[Input data Boundary: Start]

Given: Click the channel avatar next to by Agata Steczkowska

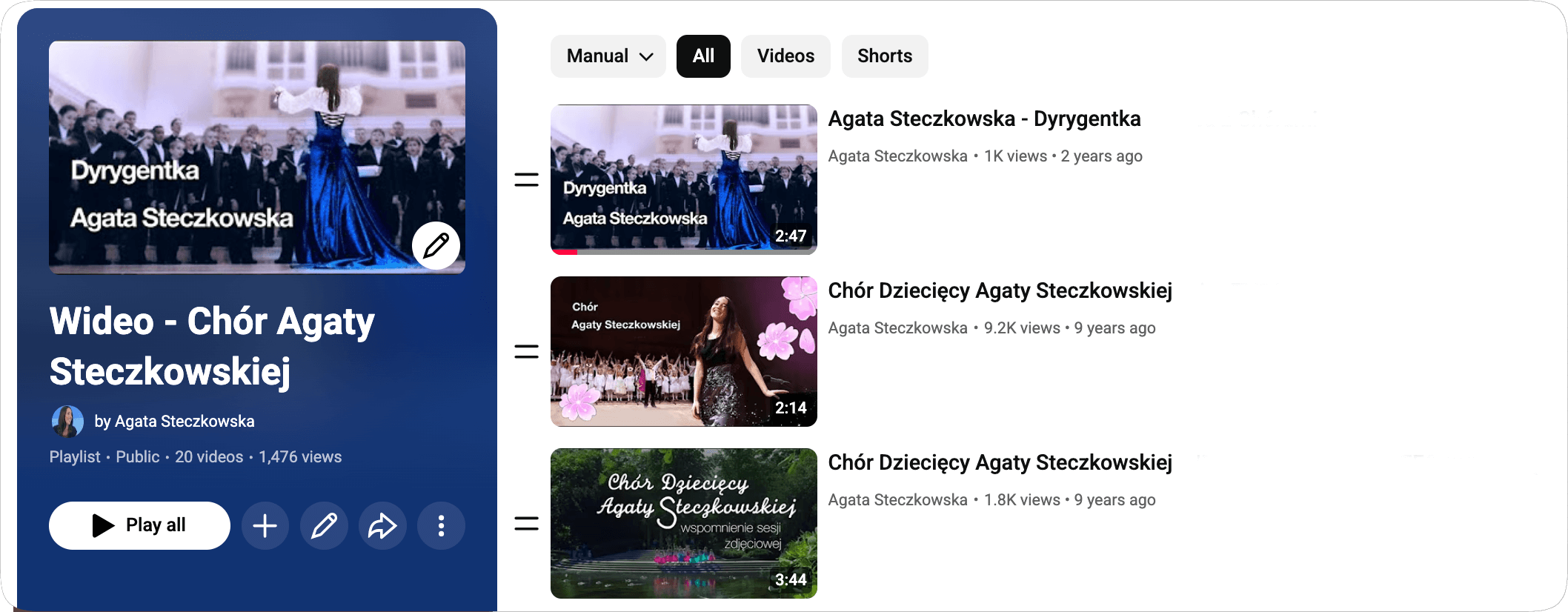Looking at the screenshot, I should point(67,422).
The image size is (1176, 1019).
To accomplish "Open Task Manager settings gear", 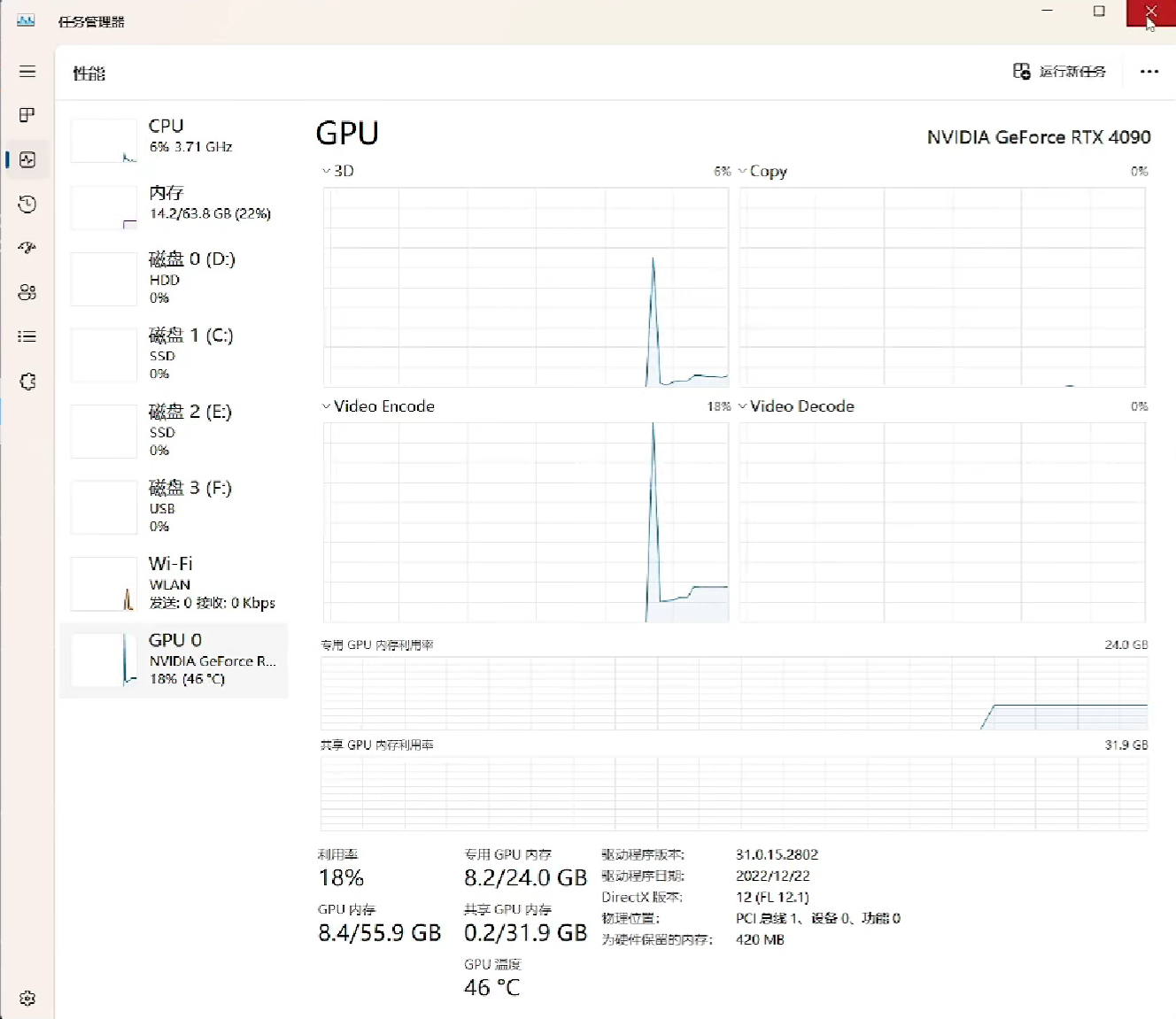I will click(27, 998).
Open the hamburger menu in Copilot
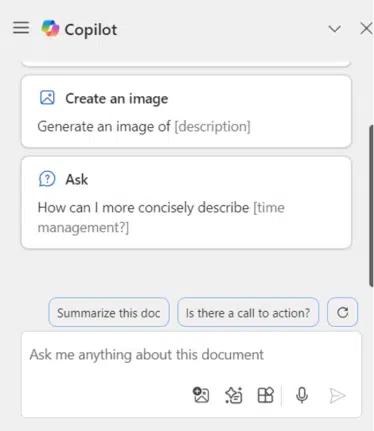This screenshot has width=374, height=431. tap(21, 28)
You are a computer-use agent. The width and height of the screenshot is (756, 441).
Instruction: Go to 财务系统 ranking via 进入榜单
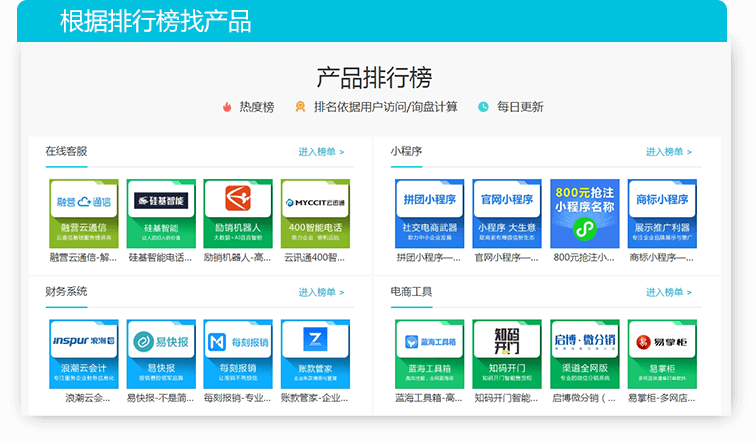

[Input data Boundary: End]

Exercise prompt: Quote exactly, and only, the lines from the line containing "Open the hamburger menu in Copilot" through the final line of the records above, both included, omitting any pictures.

Exercise response:
Open the hamburger menu in Copilot
This screenshot has width=374, height=431. tap(21, 28)
You are a computer-use agent. The width and height of the screenshot is (756, 441).
Instruction: Go to 财务系统 ranking via 进入榜单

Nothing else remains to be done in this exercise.